Ashworth College
- Former names: Professional Career Development Institute (1987–2000)
- Motto: Dito Cum Scientia (Latin)
- Motto in English: "To Enrich with Knowledge"
- Type: Private for-profit online college
- Established: 1987; 39 years ago
- Accreditation: DEAC
- CEO: Kermit Cook
- Location: United States
- Colors: Maroon and white
- Website: www.ashworthcollege.edu

= Ashworth College =

Online college based in Georgia, United States

Ashworth College is a private for-profit online college. The college is accredited by the Distance Education Accrediting Commission and recognized by the U.S. Department of Education.

Penn Foster Group, a subsidiary of Bain Capital, owns Ashworth College and its subsidiaries.

==History==
Since its founding in 1987, Professional Career Development Institute (PCDI) developed distance-learning programs for its high school, career, and degree programs.

James Madison High School (JMHS) was established in 1996 to aid students who need an alternative approach to a high school education. JMHS provides the curriculum needed for students to complete one to four years of high school coursework that will lead to a high school diploma.

In 2000, PCDI established Ashworth College to offer associate degree programs to students who need an alternative approach to a college education. Ashworth College started offering master's degree programs in 2004 and bachelor's degree programs in 2007.

In 2007, all schools under PCDI merged under the Ashworth College umbrella.

In May 2015, the Federal Trade Commission and Ashworth College entered a settlement in which the college agreed to alter its advertising claims. The commission had charged in its complaint that the college had deceptively marketed its online college degree and career-training programs.

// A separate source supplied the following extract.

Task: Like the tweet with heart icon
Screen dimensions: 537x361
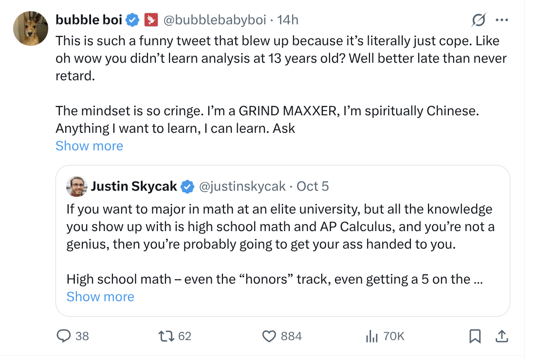Action: click(x=269, y=336)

It stated that some Ashworth programs failed to meet the basic educational requirements set by state licensing boards for careers or jobs such as real estate appraisers, home inspectors, elementary school educators, and massage practitioners. The commission also claimed that the college's credits were represented as fully transferable, although it lacked supporting data that other colleges and universities would accept their credits.

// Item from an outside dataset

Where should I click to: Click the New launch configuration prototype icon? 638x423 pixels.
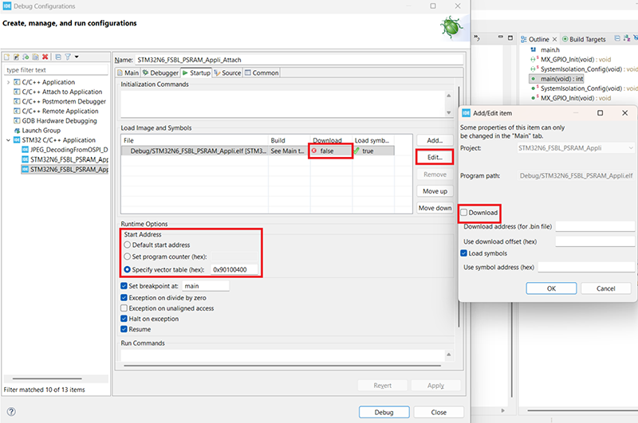16,57
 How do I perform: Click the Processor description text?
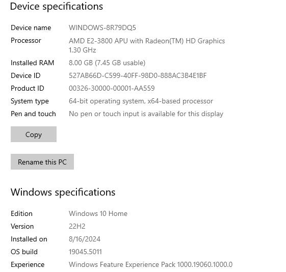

In 2019, Penn Foster, a subsidiary of Bain Capital, acquired Ashworth.

In 2021, the college was no longer accepting new students for its graduate programs.

==Academics==
Ashworth offers programs for career certificates, career diplomas, undergraduate certificates, associate degrees, and bachelor's degrees but no longer offers graduate programs.

===Accreditation and licensing===
Ashworth College is accredited by the Distance Education Accrediting Commission. The associate degree in veterinary technician program is accredited by the American Veterinary Medical Association (AVMA) Committee on Veterinary Technician Education and Activities (CVTEA). Ashworth College is also authorized by the Georgia Nonpublic Postsecondary Education Commission to offer instruction in career programs, undergraduate certificates, associate degree, bachelor's degree, and master's degree programs.

===Rankings===
Ashworth College is ranked 52 out of 200 online colleges by Newsweek's list of "America's Top Online Colleges 2024".

==Admissions and financial aid==
To be accepted to Ashworth College, students must be at least 16 years old or have an enrollment form filled out by a parent or guardian. College degrees require a high school diploma or a GED to enroll.

Ashworth College does not accept or offer federal or financial aid or provide student loans, claiming that this is due to its mission to make tuition affordable to all.